Growth hormone is an "anabolic" (promotes muscle and bone strength) and an "antidote" to insulin. Deficiency affects carbohydrate metabolism and worsens body composition—leading to insulin resistance or diabetes, weight gain, loss of muscle mass, and increased fat percentage. Muscle atrophy, facial changes, and loss of skin elasticity are also caused by growth hormone deficiency. Mental health issues such as anxiety, fatigue, nervousness, and sleep problems are similarly linked to its decline.
How to maintain it?
Growth hormone is synthesized between 10 p.m. and 3 a.m., so insufficient sleep drastically reduces its production. Preventing its decline requires healthy sleep habits, stress management, and supplements (such as amino acids). Bioidentical growth hormone therapy may also be prescribed.
Hormone Melatonin
What does it affect?
Widely known as the “sleep hormone,” melatonin has a broader range of properties. It aids adaptation, rest, and recovery, supports cognitive functions, boosts immunity, regulates growth hormone synthesis, balances other hormones, and helps combat stress. Melatonin also regulates blood pressure and protects against cancer. Moreover, it is a natural "antidote" to cortisol—the most destructive stress hormone that harms both physical and mental health. Optimal melatonin levels ensure healthy sleep, which in turn promotes a normal metabolism and protects against infectious, cardiovascular, and neurodegenerative diseases.

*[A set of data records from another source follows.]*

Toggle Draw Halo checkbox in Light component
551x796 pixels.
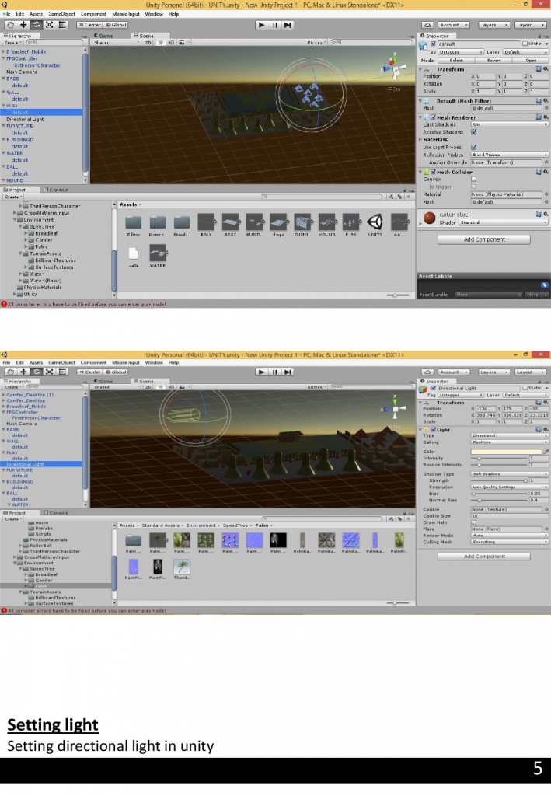[x=474, y=522]
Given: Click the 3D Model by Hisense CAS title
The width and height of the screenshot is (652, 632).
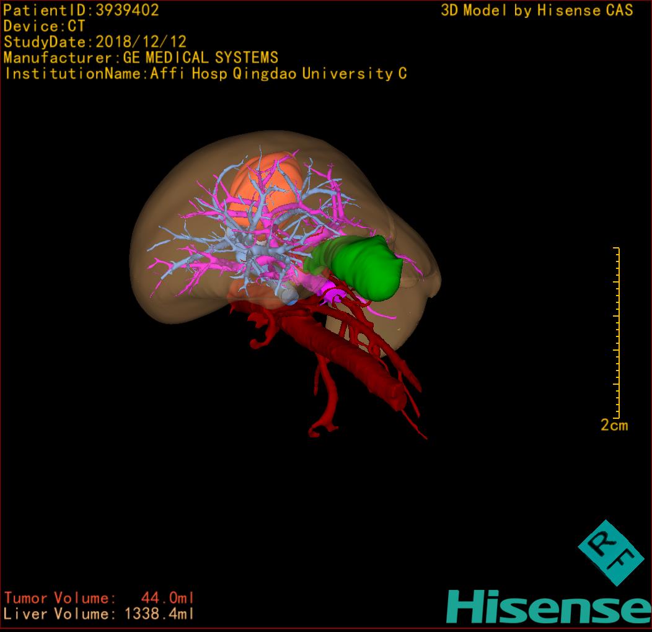Looking at the screenshot, I should (x=537, y=10).
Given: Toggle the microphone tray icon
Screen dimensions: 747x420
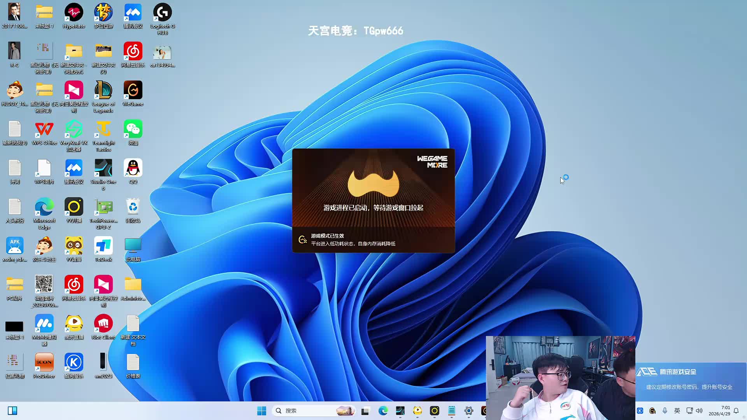Looking at the screenshot, I should pyautogui.click(x=665, y=411).
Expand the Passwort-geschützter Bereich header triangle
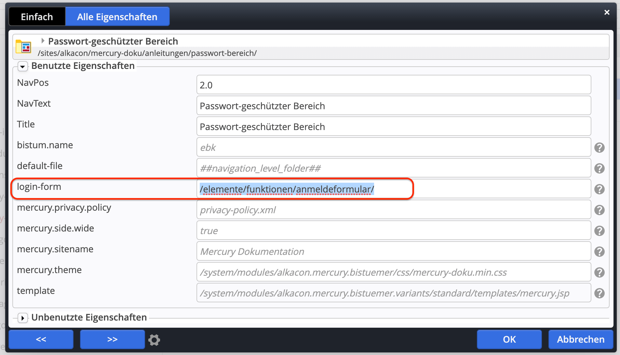This screenshot has height=355, width=620. 43,41
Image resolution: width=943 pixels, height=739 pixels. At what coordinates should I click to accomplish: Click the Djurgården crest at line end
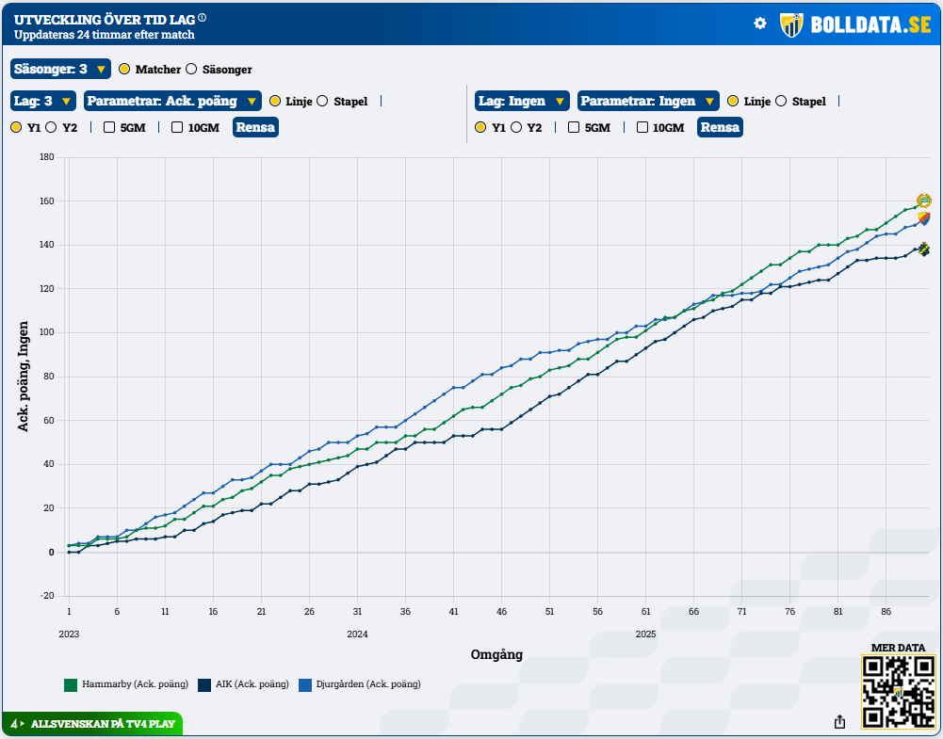(x=924, y=218)
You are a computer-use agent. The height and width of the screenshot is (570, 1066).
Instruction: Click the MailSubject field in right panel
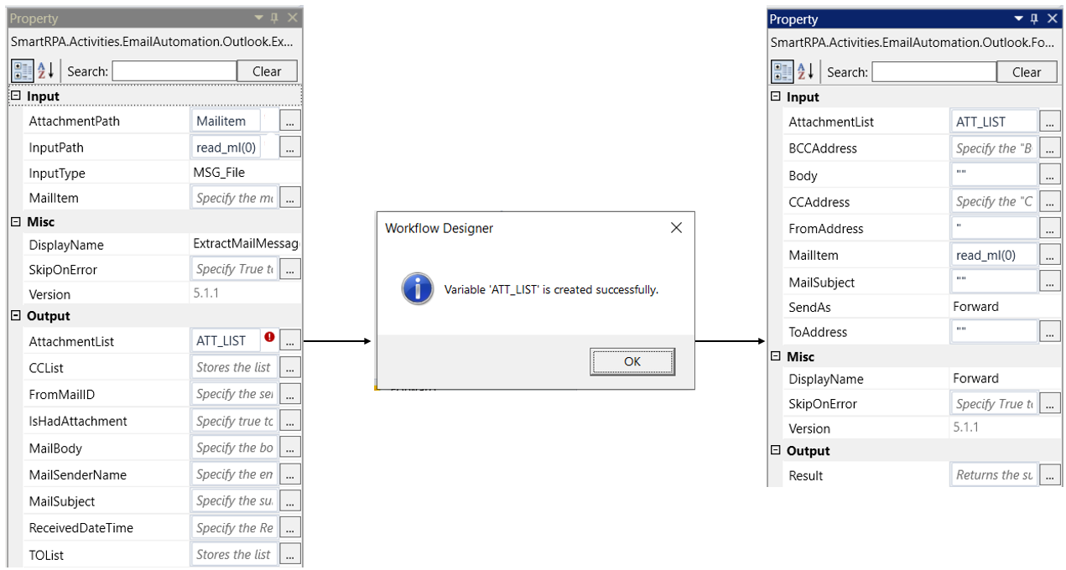coord(994,282)
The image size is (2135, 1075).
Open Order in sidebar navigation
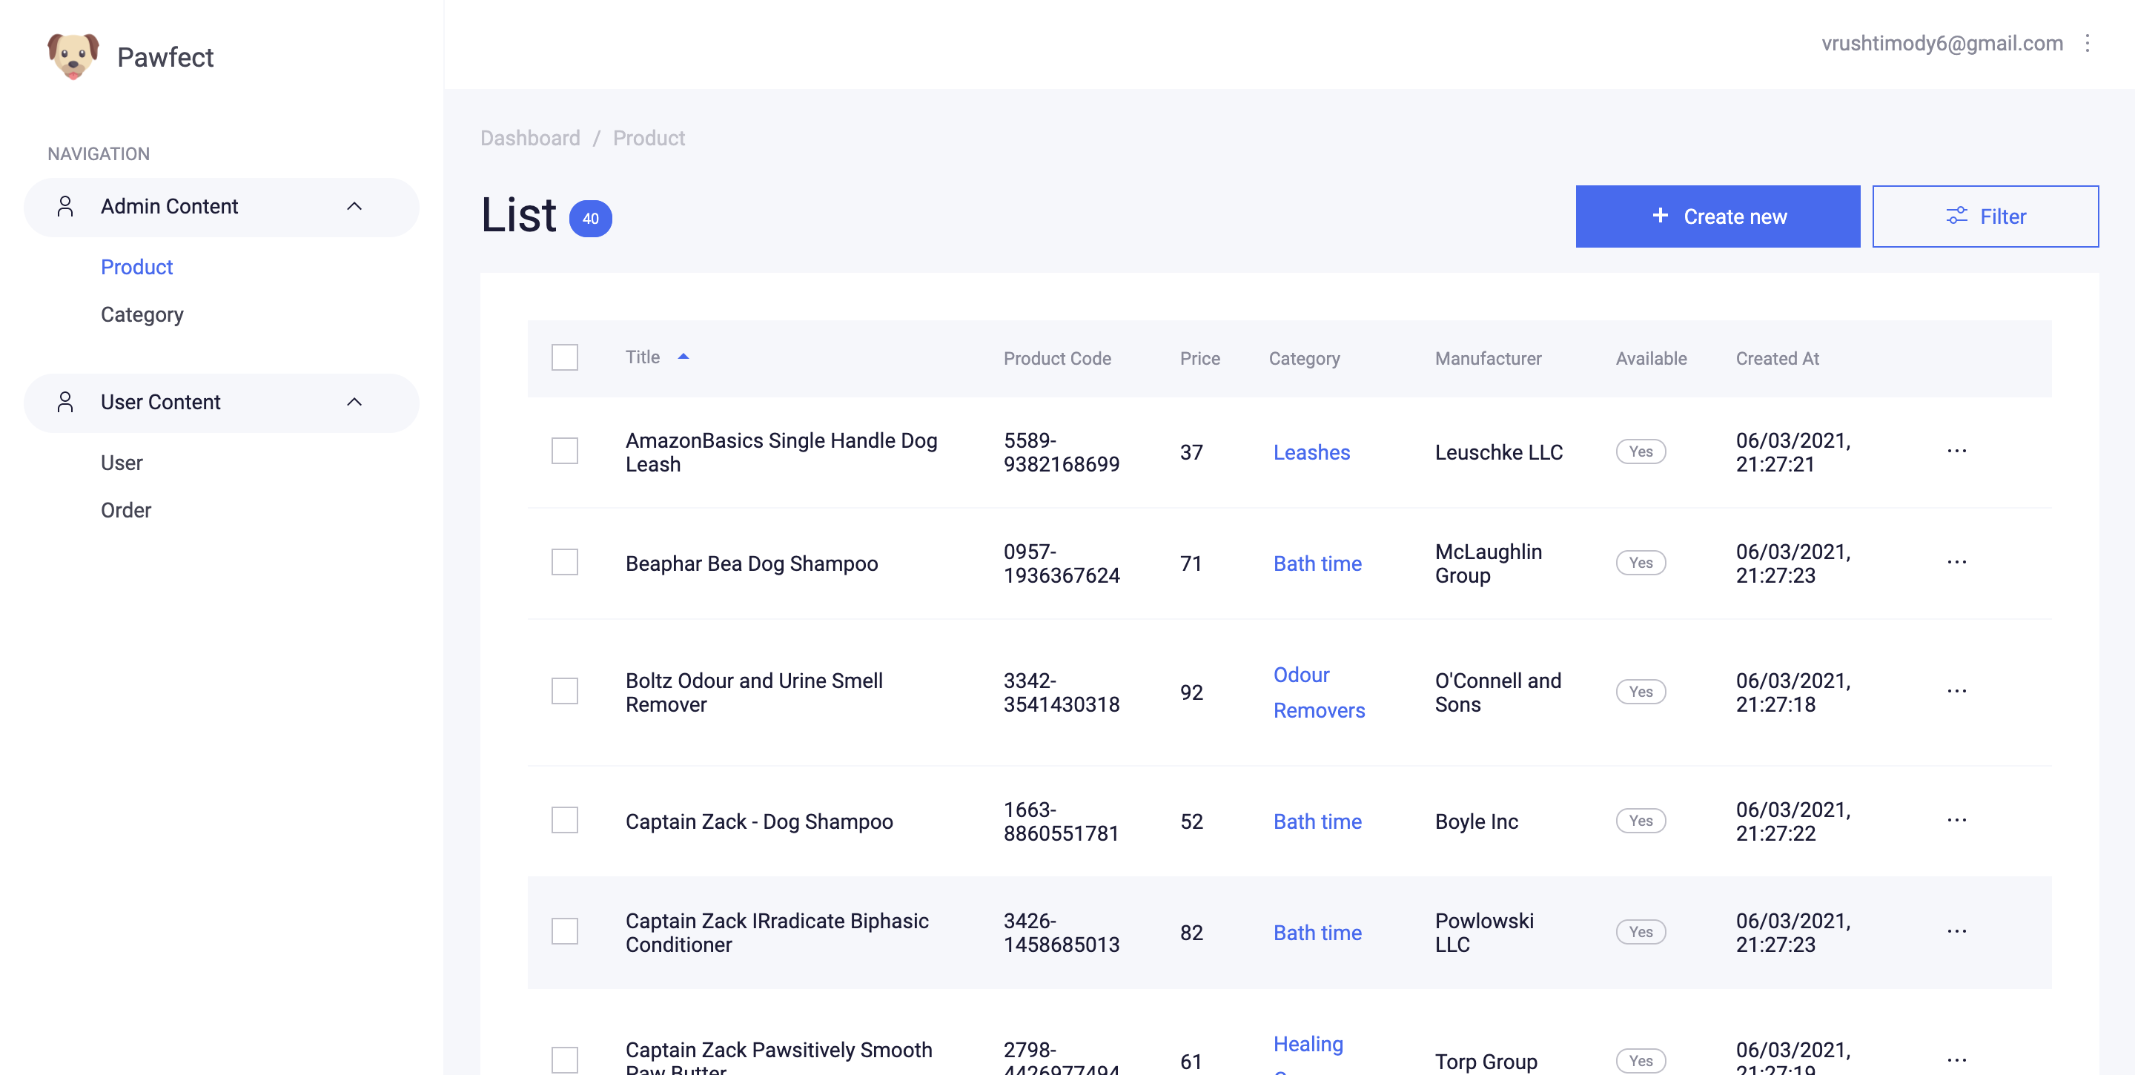click(126, 510)
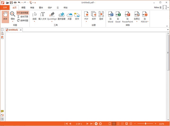Click the zoom slider in status bar

point(145,124)
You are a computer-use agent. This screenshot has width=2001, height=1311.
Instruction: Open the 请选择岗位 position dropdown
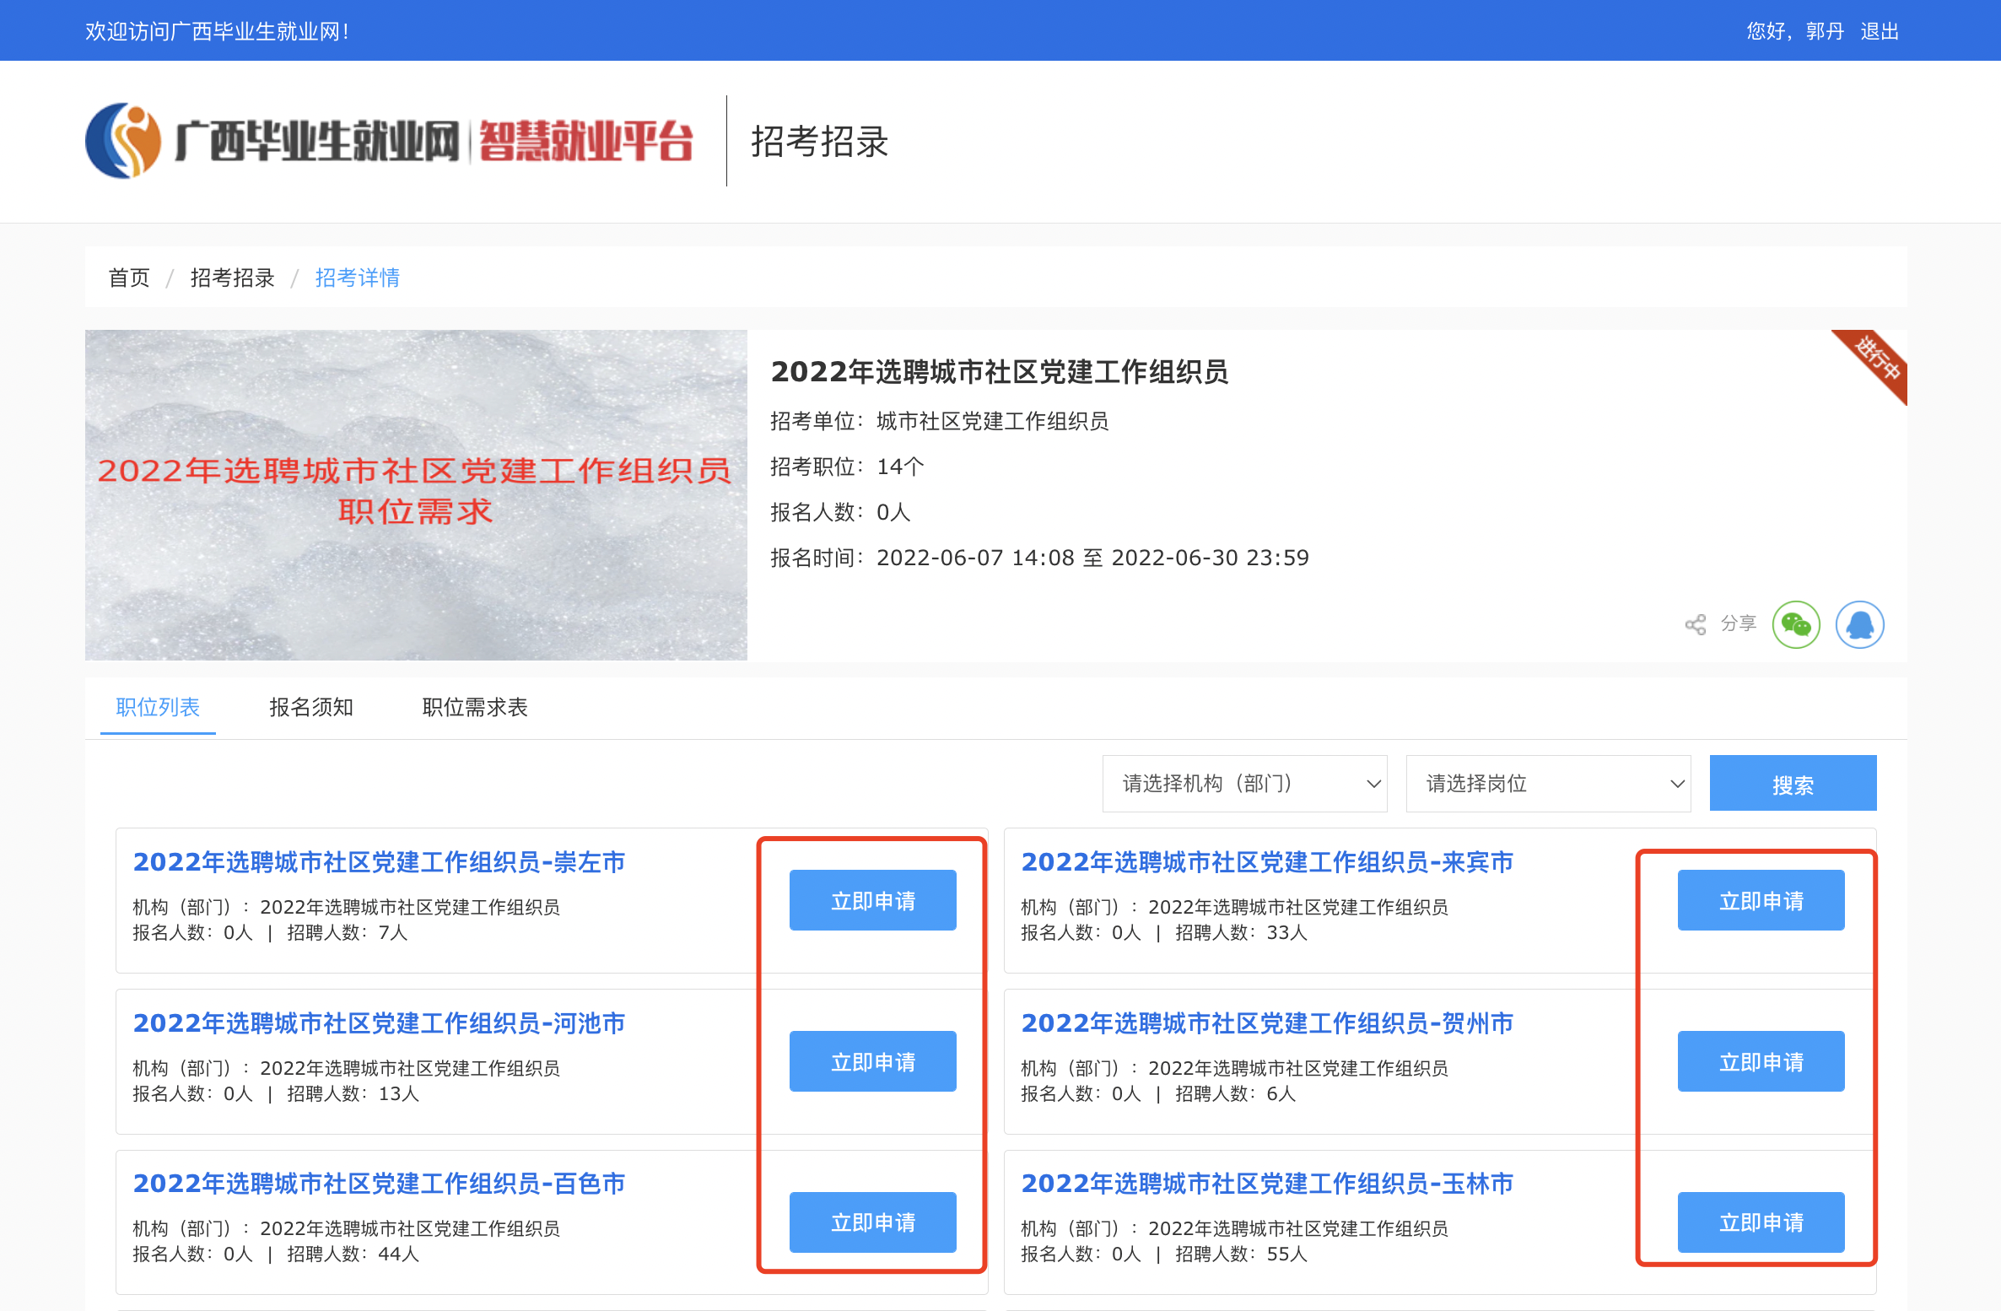[1548, 784]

What happens when it's deficient?
Melatonin imbalance is easy to spot: dark circles under the eyes, a tired appearance, sleepiness, puffiness, and a worried look. People who don’t sleep well are easy to identify. Irritability, insomnia, and disordered eating often follow, as the body tries to compensate for chronic energy deficits by overeating. Ultimately, melatonin deficiency and lack of sleep lead to obesity, diabetes, hypertension, accelerated aging, weakened immunity, and a cascade of related diseases.
How to maintain it?
Melatonin levels are critically reduced by the habit of going to bed late, stress, excessive lighting, and blue light from TVs and gadgets. To normalize levels, focus on a healthy routine, avoid screens before bed, and work on stress resilience. A healthy lifestyle and restorative supplementation are essential. Bioidentical melatonin may also be prescribed orally.